Stated goal =
Reproduce every item below without changing a single character.

Records =
.....
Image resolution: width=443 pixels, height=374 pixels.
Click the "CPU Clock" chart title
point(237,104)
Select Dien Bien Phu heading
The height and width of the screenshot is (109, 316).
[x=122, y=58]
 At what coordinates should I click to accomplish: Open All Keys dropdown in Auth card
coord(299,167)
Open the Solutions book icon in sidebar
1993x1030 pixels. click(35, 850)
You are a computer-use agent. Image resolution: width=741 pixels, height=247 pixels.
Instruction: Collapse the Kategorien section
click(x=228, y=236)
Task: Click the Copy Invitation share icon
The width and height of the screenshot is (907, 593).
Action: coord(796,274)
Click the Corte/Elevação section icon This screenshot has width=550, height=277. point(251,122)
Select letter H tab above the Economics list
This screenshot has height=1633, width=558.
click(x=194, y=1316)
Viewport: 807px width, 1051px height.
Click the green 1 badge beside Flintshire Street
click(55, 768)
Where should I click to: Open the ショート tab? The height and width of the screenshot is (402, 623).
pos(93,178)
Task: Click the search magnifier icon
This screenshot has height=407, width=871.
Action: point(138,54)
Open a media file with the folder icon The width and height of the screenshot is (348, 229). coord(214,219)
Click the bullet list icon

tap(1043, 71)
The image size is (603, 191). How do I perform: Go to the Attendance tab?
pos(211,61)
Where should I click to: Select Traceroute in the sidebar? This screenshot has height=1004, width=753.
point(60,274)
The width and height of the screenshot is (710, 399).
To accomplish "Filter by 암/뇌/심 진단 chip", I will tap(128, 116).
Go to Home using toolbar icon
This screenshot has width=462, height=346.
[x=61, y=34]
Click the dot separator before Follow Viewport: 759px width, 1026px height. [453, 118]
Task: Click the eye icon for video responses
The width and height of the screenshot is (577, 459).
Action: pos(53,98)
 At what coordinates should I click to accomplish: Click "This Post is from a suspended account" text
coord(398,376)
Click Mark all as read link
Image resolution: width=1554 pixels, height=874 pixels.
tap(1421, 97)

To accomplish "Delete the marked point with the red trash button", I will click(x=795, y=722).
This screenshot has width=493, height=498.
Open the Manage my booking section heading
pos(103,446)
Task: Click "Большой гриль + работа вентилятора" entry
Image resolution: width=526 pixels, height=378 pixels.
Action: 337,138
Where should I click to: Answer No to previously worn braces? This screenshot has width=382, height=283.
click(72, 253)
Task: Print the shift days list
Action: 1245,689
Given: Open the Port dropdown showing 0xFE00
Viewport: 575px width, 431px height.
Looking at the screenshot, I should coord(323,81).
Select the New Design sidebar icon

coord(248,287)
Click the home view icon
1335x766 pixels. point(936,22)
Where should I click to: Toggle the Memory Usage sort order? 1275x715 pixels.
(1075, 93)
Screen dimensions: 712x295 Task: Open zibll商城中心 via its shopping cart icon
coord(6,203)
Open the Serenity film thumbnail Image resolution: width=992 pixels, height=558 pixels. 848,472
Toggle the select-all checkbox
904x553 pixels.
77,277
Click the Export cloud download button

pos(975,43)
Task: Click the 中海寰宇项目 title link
.....
Answer to the problem =
Image resolution: width=443 pixels, height=374 pixels.
Click the "CPU Clock" chart title
point(237,104)
Select Dien Bien Phu heading
The height and width of the screenshot is (109, 316).
[x=122, y=58]
 At what coordinates should I click to accomplish: Open All Keys dropdown in Auth card
coord(299,167)
Open the Solutions book icon in sidebar
1993x1030 pixels. click(35, 850)
You are a computer-use agent. Image resolution: width=741 pixels, height=247 pixels.
Instruction: Collapse the Kategorien section
click(x=228, y=236)
Task: Click the Copy Invitation share icon
The width and height of the screenshot is (907, 593).
Action: coord(796,274)
Click the Corte/Elevação section icon This screenshot has width=550, height=277. point(251,122)
Select letter H tab above the Economics list
This screenshot has height=1633, width=558.
click(x=194, y=1316)
Viewport: 807px width, 1051px height.
Click the green 1 badge beside Flintshire Street
click(55, 768)
Where should I click to: Open the ショート tab? The height and width of the screenshot is (402, 623).
pos(93,178)
Task: Click the search magnifier icon
This screenshot has height=407, width=871.
Action: point(138,54)
Open a media file with the folder icon The width and height of the screenshot is (348, 229). coord(214,219)
Click the bullet list icon

tap(1043, 71)
The image size is (603, 191). How do I perform: Go to the Attendance tab?
pos(211,61)
Where should I click to: Select Traceroute in the sidebar? This screenshot has height=1004, width=753.
point(60,274)
The width and height of the screenshot is (710, 399).
To accomplish "Filter by 암/뇌/심 진단 chip", I will tap(128, 116).
Go to Home using toolbar icon
This screenshot has width=462, height=346.
[x=61, y=34]
Click the dot separator before Follow Viewport: 759px width, 1026px height. [453, 118]
Task: Click the eye icon for video responses
The width and height of the screenshot is (577, 459).
Action: pos(53,98)
 At what coordinates should I click to accomplish: Click "This Post is from a suspended account" text
coord(398,376)
Click Mark all as read link
Image resolution: width=1554 pixels, height=874 pixels.
tap(1421, 97)

To accomplish "Delete the marked point with the red trash button", I will click(x=795, y=722).
This screenshot has width=493, height=498.
Open the Manage my booking section heading
pos(103,446)
Task: Click "Большой гриль + работа вентилятора" entry
Image resolution: width=526 pixels, height=378 pixels.
Action: 337,138
Where should I click to: Answer No to previously worn braces? This screenshot has width=382, height=283.
click(72, 253)
Task: Print the shift days list
Action: 1245,689
Given: Open the Port dropdown showing 0xFE00
Viewport: 575px width, 431px height.
Looking at the screenshot, I should coord(323,81).
Select the New Design sidebar icon

coord(248,287)
Click the home view icon
1335x766 pixels. point(936,22)
Where should I click to: Toggle the Memory Usage sort order? 1275x715 pixels.
(1075, 93)
Screen dimensions: 712x295 Task: Open zibll商城中心 via its shopping cart icon
coord(6,203)
Open the Serenity film thumbnail Image resolution: width=992 pixels, height=558 pixels. 848,472
Toggle the select-all checkbox
904x553 pixels.
77,277
Click the Export cloud download button

pos(975,43)
Task: Click the 中海寰宇项目 title link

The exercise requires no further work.